[[ Extracted material, beginning ]]
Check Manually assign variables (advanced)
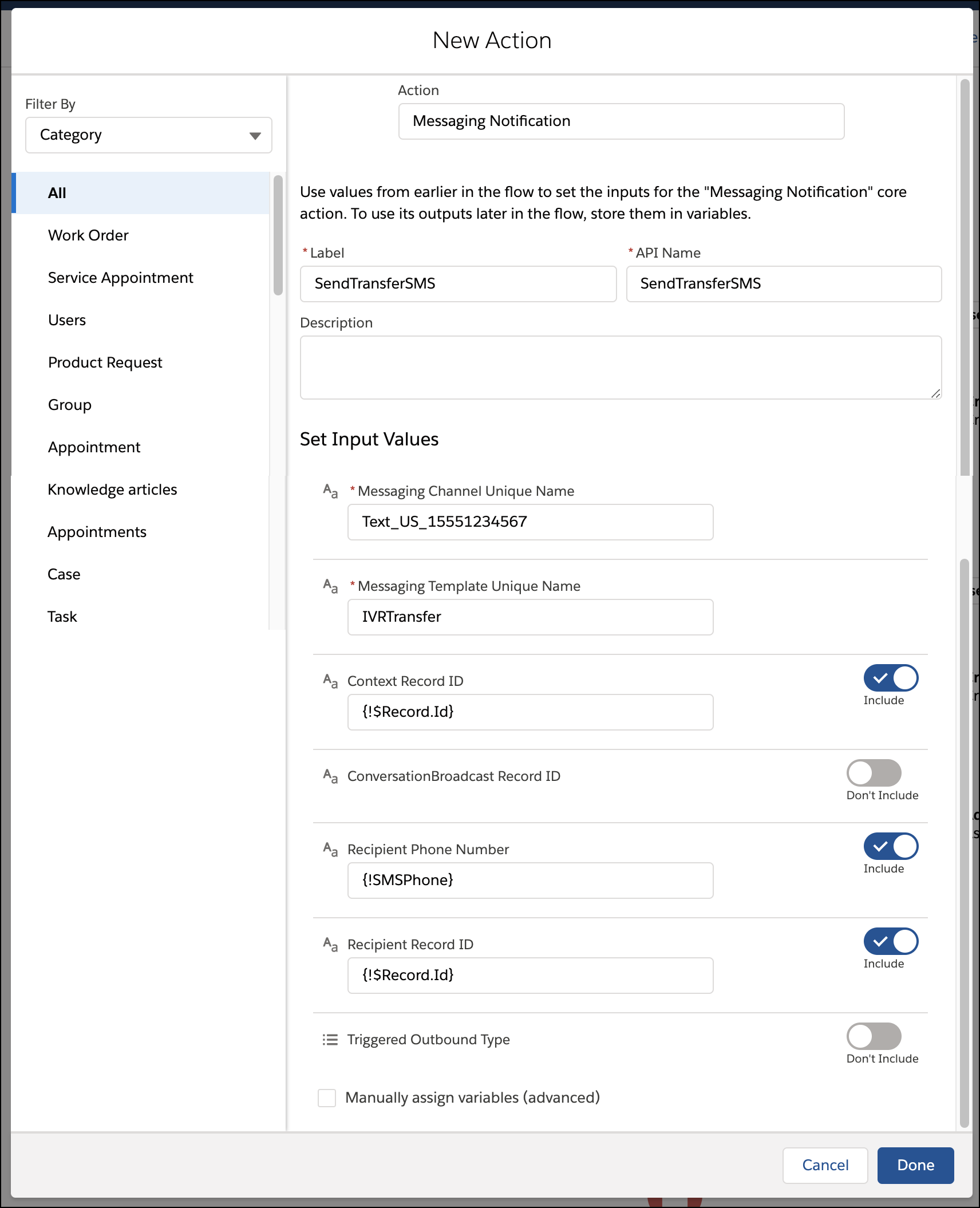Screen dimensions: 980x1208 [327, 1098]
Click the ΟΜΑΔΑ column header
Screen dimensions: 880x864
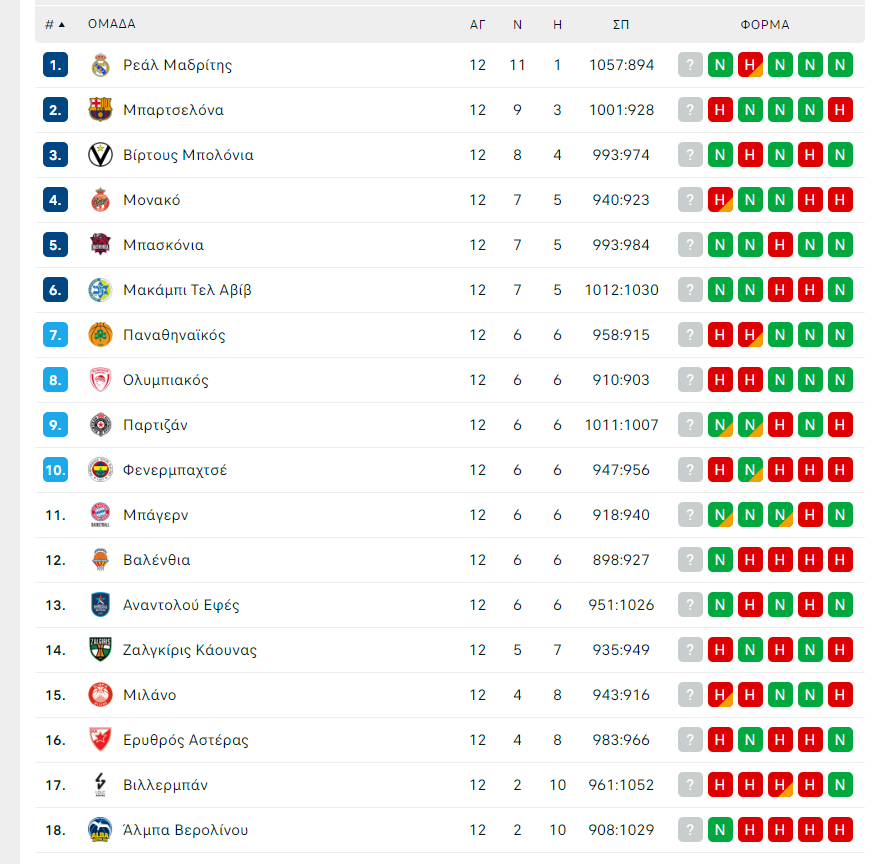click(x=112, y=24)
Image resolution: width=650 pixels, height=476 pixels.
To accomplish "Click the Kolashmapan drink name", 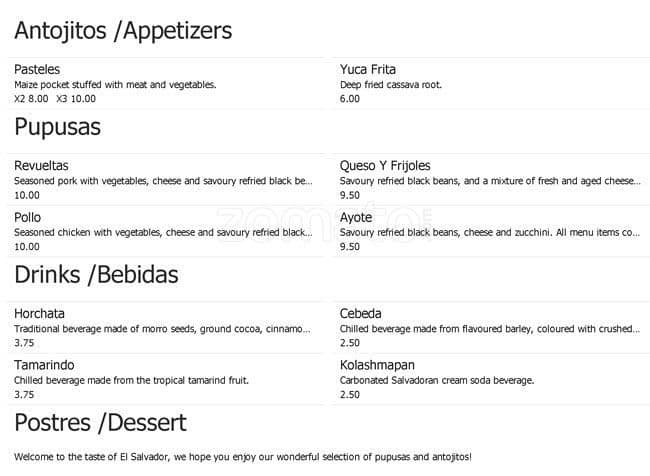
[[ Extracted material, end ]]
Task prompt ▸ With the pictures left out, write out all of the data exactly.

Response to this exercise ▸
Check Manually assign variables (advanced)
Screen dimensions: 980x1208 [327, 1098]
Click the ΟΜΑΔΑ column header
Screen dimensions: 880x864
click(x=112, y=24)
Image resolution: width=650 pixels, height=476 pixels.
To accomplish "Click the Kolashmapan drink name", 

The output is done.